Thank you so much Bev. I really appreciate it. 

I've read the deadline for FBAR is April 15 but also read there is an automatic extension to Oct 15 (I've read this was only for actual tax returns but also read it applied to FBAR too, hence my confusion.)


----------



## Bevdeforges (Nov 16, 2007)

Basically, I guess the official deadline for FBARs is April 15th, but they've more or less announced that they won't do anything for those filed late. Not sure in practice what that means, but what's that about "not looking a gift horse in the mouth?"
Cheers,
Bev


----------



## Ravencloud (Mar 29, 2018)

Thanks again.

I've also just bought a house with my British husband. Are there any US tax implications regarding that?

My children are also dual UK US citizens. When will tax issues affect them? I know the FBAR thing applies to them if their accounts pass the threshold or is that just if I have signature in their accounts ?


----------



## Bevdeforges (Nov 16, 2007)

Buying a house with your husband doesn't really add anything to your US tax reporting requirement - until and unless you sell the place for a whopping big profit. (Well, more than the $250,000 you're currently allowed on sale of a personal residence.) 

But, your kids, as dual nationals, are definitely subject to all the same US reporting requirements as you are. If they have overseas accounts that total more than $10,000 then they need to file FBARs (or have you file for them if they're too young to file for themselves). Plus, you need to report any of their accounts that you have signature authority over on your own FBAR.

If the kids were born outside the US, they are much more able to just stay below the IRS radar if they choose. However, if they want to "take advantage of" their US citizenship (by moving to or studying in the US), it's probably best to get used to the filing obligations. They won't have to file income tax forms until their income exceeds the filing threshold for their status. But once they start earning, they have all the same obligations that you have.
Cheers,
Bev


----------



## Ravencloud (Mar 29, 2018)

Thank you. That's good to know.


----------



## Nononymous (Jul 12, 2011)

Ravencloud said:


> My children are also dual UK US citizens. When will tax issues affect them? I know the FBAR thing applies to them if their accounts pass the threshold or is that just if I have signature in their accounts ?

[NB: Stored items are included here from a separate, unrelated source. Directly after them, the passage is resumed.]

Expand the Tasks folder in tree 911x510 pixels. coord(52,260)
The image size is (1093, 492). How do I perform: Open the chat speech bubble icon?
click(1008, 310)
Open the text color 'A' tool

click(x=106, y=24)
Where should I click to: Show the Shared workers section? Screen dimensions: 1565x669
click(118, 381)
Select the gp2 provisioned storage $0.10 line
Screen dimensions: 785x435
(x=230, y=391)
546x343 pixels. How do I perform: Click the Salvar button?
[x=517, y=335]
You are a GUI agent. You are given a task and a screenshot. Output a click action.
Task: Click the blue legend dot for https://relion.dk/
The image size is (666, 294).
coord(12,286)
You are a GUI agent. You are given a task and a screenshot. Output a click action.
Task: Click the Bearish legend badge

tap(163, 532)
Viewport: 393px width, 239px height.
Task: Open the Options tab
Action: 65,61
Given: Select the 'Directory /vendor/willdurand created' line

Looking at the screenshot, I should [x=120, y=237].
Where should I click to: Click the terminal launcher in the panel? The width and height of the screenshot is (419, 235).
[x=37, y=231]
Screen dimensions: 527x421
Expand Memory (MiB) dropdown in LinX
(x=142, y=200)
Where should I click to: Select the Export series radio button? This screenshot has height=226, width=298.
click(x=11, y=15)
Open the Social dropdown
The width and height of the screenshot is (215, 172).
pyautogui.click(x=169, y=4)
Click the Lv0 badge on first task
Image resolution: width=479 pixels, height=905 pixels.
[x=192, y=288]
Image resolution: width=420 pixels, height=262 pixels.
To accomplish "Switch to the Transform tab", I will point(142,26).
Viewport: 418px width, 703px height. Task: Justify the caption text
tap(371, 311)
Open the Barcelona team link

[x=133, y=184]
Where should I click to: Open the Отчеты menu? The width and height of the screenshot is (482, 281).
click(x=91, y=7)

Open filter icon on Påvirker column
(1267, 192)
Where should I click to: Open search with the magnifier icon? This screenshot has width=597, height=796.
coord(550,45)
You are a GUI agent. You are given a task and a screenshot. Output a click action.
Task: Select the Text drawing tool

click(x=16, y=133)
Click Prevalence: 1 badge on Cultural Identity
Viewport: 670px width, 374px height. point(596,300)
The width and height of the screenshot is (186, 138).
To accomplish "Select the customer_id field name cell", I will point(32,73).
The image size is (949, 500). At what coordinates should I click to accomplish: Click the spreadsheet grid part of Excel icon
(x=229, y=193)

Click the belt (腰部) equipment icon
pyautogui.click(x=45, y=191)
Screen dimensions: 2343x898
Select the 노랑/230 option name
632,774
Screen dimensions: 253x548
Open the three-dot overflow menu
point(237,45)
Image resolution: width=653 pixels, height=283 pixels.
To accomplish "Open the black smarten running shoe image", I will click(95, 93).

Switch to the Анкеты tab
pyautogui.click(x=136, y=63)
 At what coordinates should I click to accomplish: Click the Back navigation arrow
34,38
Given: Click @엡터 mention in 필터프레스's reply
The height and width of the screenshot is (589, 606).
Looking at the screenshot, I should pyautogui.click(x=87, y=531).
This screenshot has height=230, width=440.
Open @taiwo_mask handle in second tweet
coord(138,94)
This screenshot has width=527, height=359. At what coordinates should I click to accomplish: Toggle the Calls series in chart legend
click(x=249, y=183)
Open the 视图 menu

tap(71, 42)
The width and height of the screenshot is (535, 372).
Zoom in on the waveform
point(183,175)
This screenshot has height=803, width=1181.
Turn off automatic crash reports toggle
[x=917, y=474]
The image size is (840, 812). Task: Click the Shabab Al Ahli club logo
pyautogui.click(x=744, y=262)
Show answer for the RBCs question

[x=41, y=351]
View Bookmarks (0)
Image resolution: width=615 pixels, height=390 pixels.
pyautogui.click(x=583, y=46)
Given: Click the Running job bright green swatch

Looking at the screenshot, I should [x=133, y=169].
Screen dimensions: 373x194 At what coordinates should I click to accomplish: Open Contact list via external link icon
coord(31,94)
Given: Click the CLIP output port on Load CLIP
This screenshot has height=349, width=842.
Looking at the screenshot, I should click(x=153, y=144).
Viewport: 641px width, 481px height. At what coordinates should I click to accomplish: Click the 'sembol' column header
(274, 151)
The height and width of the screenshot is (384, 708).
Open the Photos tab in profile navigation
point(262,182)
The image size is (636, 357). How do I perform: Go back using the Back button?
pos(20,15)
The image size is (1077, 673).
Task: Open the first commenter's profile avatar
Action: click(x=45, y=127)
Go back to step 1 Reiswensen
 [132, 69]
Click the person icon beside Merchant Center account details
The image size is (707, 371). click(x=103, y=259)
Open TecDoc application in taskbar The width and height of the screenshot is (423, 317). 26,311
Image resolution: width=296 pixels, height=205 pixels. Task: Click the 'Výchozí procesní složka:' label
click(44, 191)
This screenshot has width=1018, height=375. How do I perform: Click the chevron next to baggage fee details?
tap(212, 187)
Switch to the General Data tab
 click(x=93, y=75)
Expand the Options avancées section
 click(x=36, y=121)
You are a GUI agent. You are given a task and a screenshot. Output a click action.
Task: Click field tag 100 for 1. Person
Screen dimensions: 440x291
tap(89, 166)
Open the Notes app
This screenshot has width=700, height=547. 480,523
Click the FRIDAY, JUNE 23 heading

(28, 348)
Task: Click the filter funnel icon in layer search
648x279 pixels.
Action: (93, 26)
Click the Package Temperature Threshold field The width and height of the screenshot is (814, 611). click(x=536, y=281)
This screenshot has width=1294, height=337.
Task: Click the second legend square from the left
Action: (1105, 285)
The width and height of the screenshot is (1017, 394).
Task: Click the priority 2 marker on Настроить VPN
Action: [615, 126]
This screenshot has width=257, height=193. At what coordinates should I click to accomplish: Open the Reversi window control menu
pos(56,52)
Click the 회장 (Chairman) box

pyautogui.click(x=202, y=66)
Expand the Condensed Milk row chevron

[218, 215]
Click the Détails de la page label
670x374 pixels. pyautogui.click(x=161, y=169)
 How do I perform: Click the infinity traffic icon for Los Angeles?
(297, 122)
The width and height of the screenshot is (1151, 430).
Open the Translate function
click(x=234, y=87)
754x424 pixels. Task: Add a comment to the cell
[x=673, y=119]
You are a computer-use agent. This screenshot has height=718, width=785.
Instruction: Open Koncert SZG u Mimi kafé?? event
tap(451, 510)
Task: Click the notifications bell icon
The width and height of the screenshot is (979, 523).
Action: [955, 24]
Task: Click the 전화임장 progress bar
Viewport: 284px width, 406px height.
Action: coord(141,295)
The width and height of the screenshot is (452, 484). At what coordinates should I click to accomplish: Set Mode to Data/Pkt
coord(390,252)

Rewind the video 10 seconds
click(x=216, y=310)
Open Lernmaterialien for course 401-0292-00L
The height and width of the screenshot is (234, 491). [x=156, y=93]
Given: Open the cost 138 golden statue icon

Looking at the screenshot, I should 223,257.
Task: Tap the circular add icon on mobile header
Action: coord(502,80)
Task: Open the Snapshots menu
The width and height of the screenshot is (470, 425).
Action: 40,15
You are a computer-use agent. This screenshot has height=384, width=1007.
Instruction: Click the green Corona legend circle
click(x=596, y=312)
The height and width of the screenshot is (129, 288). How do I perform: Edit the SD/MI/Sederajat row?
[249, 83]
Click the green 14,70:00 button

I would take a slightly more cautious approach with the kids. If they are UK-born, with dual UK-US citizenship, my view is they should stay as far away from any and all US entanglements as possible, unless they are very certain they plan to move to the US at some point. 

First, they should remain off the US tax radar - do not file returns or FBARs. 

Second, they should open bank accounts not connected to you in any way - go to a new bank with their UK parent and UK identification and answer "no" if asked about US citizenship. This will avoid FATCA reporting and, more importantly, protect them from any future restrictions on banking and investment services. (The UK doesn't sound too bad yet but in Switzerland it's apparently a nightmare for US citizens to do anything financial.)

If at some future date they decide to study in the US, they can easily come into compliance then. 

If you can avoid getting them US passports, that reduces further their contact with the US government, but it you enter the US as a family and one parent is on a US passport, a halfway alert official may ask about the children's citizenship.


----------